The New Yorker:

Julie Benko, who hit it big after going on in place of Beanie Feldstein in “Funny Girl,” has a lot of advice for the Vice-President, now that she’s done with waiting in the wings.

By Zach Helfand

One important shift in the Presidential race is that a large chunk of the population recently decided that everything they used to dislike about Kamala Harris they now love. Favorable ratings are up. Negative views are down. Traits that were seen as wacky or amateurish now read as cool and inspiring. Los Angeles Times, 2021: “More than a laugh: Kamala Harris’ is a sound check for a divided country.” Washington Post, last week: “Vice President Harris laughs at 128 beats per minute—the same tempo as some truly excellent dance songs, such as ‘We Found Love’ by Rihanna or Kylie Minogue’s ‘Padam Padam.’ ” What happened? Could it be the understudy effect?

Everybody loves a backup turned star—your Jeremy Lins, or Tom Bradys, or Shirley MacLaines. Just last week, at the Olympics, we got the Pommel Horse Guy, Stephen Nedoroscik, a subdued, spectacled American gymnast who rode the bench until the very last team event. Was he the best competitor? No. But he was the hero. This is bad news for Donald Trump. He has appeared rattled and whiny after the Harris switcheroo, probably because he recognizes a good narrative arc when he sees one. As one Broadway site posted on X while Joe Biden was refusing to exit the race: “Nation Shaking Their Playbills, Hoping a Little Slip Falls Out.”

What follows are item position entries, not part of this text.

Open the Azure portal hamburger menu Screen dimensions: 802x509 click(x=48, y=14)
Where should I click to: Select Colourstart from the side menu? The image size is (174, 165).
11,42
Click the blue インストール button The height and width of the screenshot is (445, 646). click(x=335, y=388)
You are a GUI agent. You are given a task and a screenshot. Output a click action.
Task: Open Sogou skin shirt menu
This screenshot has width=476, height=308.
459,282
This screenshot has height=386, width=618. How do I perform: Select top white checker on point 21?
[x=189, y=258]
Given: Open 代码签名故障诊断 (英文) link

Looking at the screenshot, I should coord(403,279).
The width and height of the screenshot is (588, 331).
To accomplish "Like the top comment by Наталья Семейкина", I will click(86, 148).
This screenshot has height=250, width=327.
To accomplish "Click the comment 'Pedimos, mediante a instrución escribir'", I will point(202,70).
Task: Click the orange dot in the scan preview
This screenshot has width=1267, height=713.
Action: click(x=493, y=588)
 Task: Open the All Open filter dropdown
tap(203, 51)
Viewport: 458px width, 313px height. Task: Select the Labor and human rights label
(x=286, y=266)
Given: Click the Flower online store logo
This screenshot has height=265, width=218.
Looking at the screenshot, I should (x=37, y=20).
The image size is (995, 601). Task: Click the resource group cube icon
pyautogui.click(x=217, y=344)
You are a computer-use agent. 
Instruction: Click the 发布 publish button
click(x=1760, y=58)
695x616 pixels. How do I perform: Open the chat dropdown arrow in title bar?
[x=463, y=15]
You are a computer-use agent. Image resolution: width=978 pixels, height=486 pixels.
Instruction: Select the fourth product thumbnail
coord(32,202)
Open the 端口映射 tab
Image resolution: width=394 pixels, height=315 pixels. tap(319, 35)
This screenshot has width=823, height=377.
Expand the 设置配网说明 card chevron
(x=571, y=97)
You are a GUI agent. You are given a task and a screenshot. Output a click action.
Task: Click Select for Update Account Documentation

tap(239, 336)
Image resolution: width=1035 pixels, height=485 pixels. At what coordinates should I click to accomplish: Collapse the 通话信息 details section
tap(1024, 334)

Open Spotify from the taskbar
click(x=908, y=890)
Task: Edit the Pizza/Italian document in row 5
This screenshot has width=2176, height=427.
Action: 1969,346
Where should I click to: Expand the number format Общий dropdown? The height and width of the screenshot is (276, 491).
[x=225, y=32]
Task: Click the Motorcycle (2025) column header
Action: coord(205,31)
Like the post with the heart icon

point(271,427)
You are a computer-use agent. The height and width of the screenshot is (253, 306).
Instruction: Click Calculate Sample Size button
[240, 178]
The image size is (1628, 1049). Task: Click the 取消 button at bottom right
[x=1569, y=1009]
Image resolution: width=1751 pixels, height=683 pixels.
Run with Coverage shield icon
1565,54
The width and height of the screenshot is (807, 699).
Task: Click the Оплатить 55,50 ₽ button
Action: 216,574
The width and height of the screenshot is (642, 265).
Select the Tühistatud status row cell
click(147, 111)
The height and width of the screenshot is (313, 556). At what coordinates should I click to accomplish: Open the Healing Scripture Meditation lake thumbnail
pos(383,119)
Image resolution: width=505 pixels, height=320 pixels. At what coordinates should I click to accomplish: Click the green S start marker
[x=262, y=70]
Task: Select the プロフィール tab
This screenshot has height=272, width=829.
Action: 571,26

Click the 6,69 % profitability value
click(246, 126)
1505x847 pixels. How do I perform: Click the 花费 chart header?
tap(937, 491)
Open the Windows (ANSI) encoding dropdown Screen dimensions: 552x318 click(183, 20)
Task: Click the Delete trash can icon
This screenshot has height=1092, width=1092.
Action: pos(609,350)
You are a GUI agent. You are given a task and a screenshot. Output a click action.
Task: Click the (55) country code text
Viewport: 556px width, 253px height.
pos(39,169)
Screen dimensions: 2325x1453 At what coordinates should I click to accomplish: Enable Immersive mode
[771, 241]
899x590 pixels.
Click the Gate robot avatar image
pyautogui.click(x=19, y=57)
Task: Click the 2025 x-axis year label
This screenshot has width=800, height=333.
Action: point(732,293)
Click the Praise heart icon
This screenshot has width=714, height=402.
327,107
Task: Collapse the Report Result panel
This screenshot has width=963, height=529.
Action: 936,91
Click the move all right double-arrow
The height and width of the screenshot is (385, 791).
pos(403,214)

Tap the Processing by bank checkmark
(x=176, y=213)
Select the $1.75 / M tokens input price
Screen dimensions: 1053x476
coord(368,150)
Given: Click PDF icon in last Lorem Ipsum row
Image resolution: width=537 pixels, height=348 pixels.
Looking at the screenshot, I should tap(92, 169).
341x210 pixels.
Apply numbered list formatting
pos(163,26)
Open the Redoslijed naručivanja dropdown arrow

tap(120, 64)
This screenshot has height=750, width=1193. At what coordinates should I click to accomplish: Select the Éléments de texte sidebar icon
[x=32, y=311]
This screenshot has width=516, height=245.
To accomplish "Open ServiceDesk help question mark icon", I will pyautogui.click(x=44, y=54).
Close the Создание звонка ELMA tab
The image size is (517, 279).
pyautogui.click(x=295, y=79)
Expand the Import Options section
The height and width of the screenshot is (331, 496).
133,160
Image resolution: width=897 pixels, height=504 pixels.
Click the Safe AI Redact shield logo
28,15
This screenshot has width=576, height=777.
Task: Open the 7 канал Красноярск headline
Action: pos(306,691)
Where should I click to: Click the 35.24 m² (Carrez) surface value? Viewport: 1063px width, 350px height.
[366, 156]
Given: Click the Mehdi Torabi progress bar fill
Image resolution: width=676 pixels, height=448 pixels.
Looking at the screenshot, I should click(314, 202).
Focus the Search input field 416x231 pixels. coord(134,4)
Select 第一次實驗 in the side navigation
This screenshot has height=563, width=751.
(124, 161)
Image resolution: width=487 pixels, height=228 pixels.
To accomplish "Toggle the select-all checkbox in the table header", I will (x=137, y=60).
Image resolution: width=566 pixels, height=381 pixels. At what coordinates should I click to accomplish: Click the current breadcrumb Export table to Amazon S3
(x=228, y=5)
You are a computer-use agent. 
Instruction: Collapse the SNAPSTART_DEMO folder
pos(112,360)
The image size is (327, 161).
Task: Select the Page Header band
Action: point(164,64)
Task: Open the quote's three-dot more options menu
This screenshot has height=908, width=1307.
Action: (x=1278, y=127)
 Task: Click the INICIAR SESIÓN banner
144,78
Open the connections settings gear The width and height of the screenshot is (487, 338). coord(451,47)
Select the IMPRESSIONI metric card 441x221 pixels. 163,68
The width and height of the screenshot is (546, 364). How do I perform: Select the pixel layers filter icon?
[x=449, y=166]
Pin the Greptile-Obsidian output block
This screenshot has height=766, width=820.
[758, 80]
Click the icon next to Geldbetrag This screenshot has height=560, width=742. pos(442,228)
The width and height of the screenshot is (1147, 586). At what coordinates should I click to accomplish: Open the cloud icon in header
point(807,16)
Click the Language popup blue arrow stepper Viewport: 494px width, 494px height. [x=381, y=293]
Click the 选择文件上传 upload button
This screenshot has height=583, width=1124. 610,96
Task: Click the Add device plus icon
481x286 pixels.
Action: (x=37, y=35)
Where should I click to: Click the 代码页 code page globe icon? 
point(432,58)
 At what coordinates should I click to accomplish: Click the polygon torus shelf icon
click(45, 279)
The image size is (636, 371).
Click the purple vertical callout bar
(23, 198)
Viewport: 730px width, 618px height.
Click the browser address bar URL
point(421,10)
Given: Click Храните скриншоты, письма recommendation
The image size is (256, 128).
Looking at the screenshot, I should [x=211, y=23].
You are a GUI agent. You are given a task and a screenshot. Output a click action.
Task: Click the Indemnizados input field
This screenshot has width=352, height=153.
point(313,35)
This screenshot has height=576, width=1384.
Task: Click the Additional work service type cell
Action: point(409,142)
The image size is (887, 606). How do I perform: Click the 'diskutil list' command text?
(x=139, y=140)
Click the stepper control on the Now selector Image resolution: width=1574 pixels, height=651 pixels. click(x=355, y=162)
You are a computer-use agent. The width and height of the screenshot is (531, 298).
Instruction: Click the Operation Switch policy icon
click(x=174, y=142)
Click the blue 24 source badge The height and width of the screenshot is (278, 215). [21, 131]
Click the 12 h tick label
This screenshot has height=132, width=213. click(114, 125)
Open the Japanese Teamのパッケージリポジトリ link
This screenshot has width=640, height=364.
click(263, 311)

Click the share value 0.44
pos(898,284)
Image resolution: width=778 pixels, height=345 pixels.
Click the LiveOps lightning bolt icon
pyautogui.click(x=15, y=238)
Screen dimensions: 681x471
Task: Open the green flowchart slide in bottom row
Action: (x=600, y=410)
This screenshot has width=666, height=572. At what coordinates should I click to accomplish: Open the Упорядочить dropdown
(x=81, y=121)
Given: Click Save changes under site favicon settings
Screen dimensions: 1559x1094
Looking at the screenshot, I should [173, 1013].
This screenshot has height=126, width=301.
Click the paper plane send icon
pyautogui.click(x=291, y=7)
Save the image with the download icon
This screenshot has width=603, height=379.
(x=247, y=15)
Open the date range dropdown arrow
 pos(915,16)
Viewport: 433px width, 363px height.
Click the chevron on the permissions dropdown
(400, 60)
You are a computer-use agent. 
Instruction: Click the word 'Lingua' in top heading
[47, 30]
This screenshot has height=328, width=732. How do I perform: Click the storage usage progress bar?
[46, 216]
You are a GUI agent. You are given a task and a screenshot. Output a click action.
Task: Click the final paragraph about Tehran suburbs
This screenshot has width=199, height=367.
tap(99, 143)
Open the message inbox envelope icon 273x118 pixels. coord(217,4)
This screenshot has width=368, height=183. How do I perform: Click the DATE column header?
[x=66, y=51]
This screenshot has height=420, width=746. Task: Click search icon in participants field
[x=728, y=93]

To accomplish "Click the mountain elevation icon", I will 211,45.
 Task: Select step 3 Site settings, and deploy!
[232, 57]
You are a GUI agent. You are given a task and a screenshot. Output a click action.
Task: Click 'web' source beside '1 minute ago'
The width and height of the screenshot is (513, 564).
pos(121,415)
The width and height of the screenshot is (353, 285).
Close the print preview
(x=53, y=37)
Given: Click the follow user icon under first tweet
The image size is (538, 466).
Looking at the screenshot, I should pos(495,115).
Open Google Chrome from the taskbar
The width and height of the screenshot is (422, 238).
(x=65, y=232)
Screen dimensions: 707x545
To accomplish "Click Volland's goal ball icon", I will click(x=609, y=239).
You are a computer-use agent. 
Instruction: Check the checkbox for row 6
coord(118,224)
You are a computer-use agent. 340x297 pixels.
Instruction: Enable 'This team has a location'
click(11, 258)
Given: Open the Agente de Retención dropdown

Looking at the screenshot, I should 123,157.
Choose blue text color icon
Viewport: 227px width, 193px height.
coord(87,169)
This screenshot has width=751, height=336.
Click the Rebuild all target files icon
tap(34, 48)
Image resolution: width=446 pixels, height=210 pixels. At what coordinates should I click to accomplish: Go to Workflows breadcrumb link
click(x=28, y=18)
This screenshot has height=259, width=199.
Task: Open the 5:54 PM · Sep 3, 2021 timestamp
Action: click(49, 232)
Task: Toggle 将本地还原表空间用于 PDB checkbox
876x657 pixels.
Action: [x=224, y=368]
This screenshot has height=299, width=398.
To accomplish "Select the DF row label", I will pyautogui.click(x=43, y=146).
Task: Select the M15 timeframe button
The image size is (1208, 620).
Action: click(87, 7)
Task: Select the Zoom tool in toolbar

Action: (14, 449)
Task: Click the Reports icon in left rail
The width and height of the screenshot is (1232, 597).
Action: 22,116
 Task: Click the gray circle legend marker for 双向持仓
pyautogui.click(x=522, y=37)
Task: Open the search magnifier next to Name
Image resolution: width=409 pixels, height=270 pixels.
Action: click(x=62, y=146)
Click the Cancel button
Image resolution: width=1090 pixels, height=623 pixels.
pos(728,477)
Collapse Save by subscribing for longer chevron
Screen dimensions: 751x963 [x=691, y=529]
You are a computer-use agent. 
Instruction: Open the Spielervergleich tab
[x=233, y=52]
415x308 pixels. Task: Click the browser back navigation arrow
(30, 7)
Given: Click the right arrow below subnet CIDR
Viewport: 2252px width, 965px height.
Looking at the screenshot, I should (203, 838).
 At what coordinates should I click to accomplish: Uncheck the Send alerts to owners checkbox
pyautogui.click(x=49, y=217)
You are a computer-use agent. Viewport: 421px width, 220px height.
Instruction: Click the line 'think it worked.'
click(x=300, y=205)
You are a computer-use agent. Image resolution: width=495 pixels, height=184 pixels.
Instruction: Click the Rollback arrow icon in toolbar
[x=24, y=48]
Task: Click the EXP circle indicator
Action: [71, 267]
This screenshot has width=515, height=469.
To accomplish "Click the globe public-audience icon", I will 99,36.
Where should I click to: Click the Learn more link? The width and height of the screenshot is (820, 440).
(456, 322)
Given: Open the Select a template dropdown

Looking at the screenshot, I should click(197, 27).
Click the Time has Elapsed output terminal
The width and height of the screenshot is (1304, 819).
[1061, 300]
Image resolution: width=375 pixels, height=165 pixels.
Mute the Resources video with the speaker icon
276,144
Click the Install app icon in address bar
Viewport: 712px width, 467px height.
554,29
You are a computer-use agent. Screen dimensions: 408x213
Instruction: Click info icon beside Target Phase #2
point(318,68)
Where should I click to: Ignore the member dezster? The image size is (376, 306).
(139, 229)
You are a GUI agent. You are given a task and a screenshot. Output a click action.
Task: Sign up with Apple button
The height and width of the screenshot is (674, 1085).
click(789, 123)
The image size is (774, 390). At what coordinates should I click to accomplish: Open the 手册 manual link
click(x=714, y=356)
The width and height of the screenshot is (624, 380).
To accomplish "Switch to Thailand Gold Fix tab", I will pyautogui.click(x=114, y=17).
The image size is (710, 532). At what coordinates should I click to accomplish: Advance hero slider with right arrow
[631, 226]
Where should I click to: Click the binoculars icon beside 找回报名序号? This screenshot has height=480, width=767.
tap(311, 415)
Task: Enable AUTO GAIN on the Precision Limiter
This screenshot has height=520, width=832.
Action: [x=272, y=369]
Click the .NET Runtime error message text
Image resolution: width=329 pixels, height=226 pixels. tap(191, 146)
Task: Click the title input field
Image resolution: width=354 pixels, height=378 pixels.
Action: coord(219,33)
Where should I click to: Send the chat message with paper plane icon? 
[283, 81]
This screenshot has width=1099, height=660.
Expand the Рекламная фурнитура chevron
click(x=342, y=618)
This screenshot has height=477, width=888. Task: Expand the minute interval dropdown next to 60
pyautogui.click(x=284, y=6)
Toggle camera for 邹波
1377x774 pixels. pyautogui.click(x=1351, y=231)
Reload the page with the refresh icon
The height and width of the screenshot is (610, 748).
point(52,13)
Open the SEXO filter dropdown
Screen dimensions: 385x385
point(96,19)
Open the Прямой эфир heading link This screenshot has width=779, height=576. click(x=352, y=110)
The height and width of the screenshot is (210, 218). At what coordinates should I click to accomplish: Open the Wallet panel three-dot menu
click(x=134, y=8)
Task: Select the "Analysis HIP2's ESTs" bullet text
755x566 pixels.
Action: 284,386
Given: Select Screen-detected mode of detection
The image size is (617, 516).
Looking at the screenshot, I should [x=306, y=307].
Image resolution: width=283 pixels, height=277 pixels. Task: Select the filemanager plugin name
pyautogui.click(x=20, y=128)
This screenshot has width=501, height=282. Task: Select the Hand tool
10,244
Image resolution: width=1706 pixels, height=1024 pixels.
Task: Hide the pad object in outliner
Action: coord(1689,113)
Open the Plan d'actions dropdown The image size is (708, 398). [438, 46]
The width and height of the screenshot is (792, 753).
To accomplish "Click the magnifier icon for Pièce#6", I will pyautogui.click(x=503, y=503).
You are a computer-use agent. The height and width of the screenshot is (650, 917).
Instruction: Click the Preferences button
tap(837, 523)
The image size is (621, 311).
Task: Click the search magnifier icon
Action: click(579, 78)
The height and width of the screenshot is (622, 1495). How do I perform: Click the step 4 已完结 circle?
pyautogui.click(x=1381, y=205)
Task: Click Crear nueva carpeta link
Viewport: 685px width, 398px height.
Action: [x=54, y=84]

An American Vice-President is actually more like a standby, who waits in the wings, than an understudy, who at least gets to perform in the chorus. The Vice-President, like a standby, is basically there just for emergencies. She must study and prepare, likely in vain. There’s a part of her that wishes calamity upon the star. (One understudy wrote in Playbill, “I secretly wanted to poison the lead.”) Standbys and V.P.s are both taken for granted and abused. Thomas Marshall, Woodrow Wilson’s Vice-President, felt so worthless that he invited tourists who visited his office to pelt him with peanuts. Someone once interrupted a speech he was giving with an urgent phone call saying that the President had died.